3. Criar ou fortalecer, junto aos movimentos sociais, o que o sociólogo Ignacio Ramonet chama de “poder cidadão” frente ao “super poder” formado por grandes meios (e redes sociais comerciais), elites políticas conservadoras e as corporações. Frente a esta “besta de três cabeças”, como Ramonet classifica, meios populares e organizações cidadãs devemos apostar na construção de uma frente comum capaz de instalar observatórios midiáticos e promover a democratização dos modelos de meios tradicionais e das redes e plataformas digitais.
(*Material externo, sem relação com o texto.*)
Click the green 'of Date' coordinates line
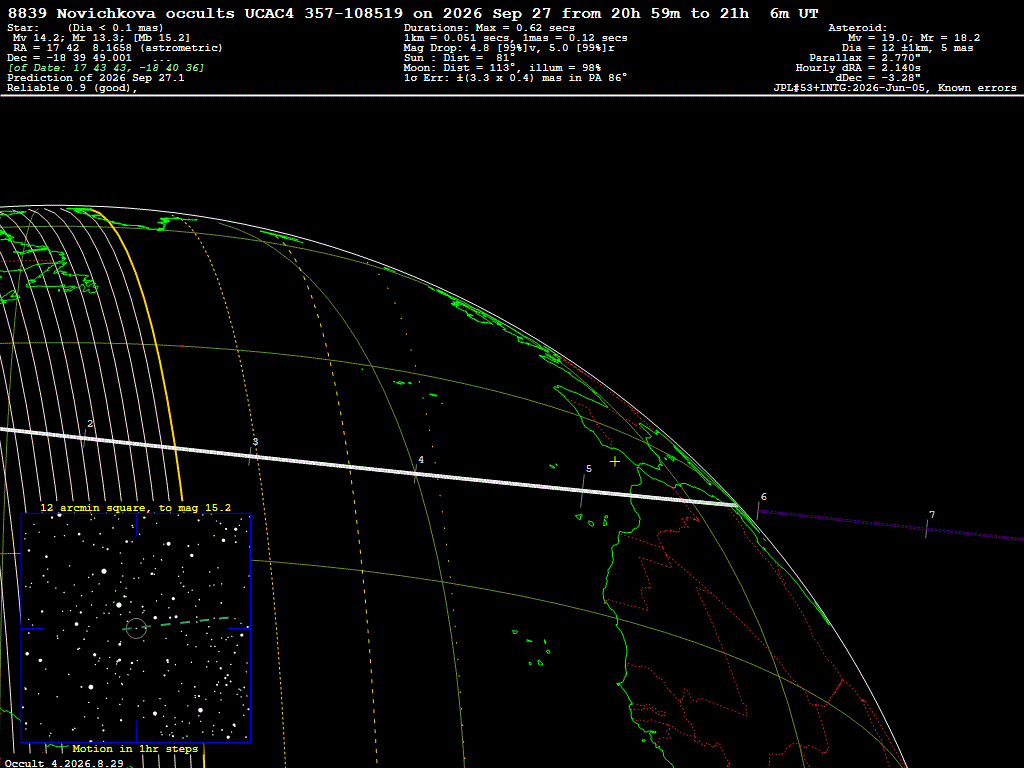 (106, 68)
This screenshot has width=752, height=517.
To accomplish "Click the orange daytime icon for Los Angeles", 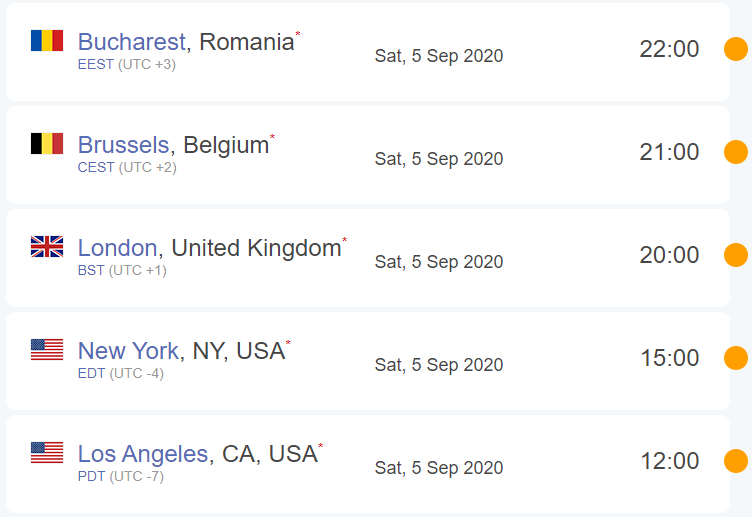I will tap(736, 461).
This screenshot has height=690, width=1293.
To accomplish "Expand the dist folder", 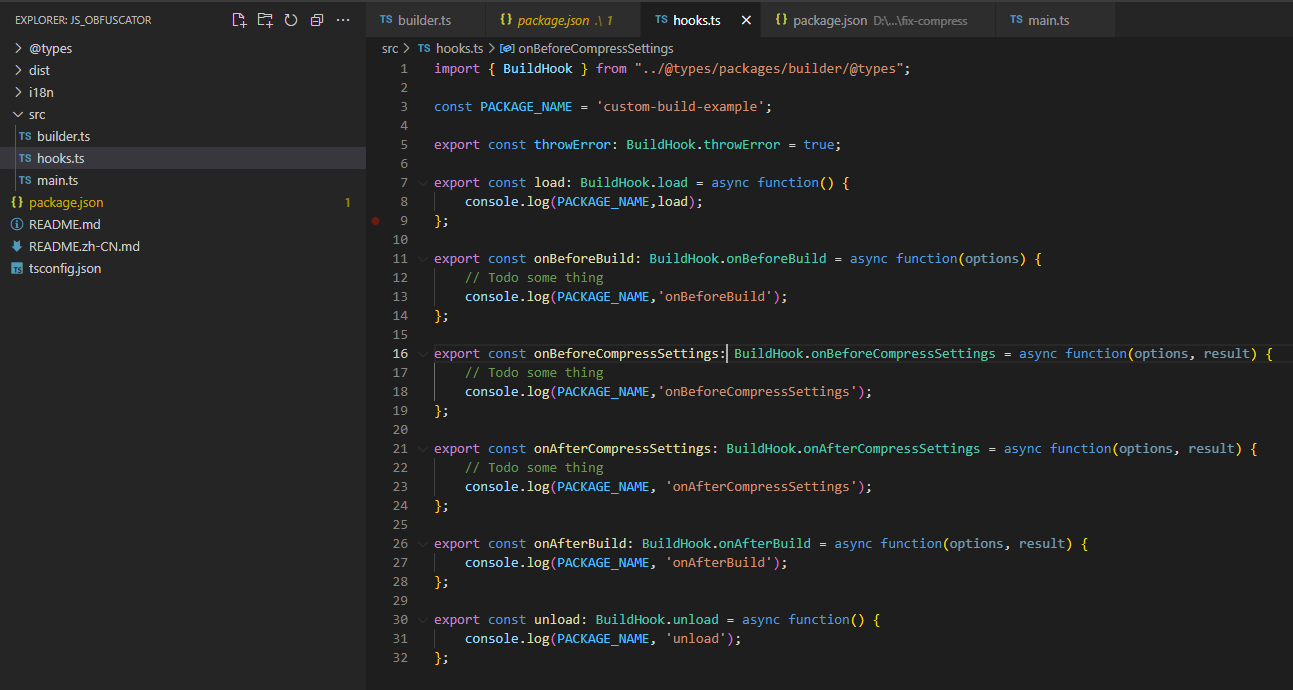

4. Promover alternativas ao modelo de desenvolvimento capitalista neoliberal imperante que, se queremos assegurar a continuidade da vida no período pós-pandemia, deve ser desmontado. Os meios e jornalistas populares devemos colaborar com a construção de um novo ou de novos modelos necessários, retomando, por exemplo, a cosmovisão dos povos andino-amazônicos e sua perspectiva do ‘Bem Viver’; os valores do humanismo (e suas propostas ‘neossocialistas’ ou ‘neocomunistas’); ou mesmo a perspectiva de justiça social desde o ‘evangelho progressista’, pelo qual militou o arcebispo mártir e agora santo salvadorenho Óscar Arnulfo Romero, que tem um eco importante com o atual Papa da Igreja Católica.”

***

Mais além da dor e das dificuldades sociais produzidas pela pandemia, que estão presentes em demasia em toda a região, estas reflexões comprometidas fornecem aportes aos debates inevitáveis para os coletivos de comunicação popular da América Latina e do Caribe.

Está mais do que claro que a democracia e a emancipação continuam sendo restringidas e bloqueadas, toda vez que a subjetividade sofre os intentos de controle e manipulação por parte do mesquinho interesse dos monopólios, tanto no campo dos meios de comunicação como na exponencialmente dominante esfera digital.

Para além das distintas leituras e hipóteses apresentadas, as aspirações e o protagonismo do coletivo social, amplificado através dos meios populares, serão decisivos, como em cada encruzilhada histórica, para determinar as condições nas quais se deseja viver.

*Javier Tolcachier é pesquisador do Centro Mundial de Estudos Humanistas, comunicador na agência de notícias Pressenza e integrante do Fórum de Comunicação para a Intergração de Nossa América (FCINA).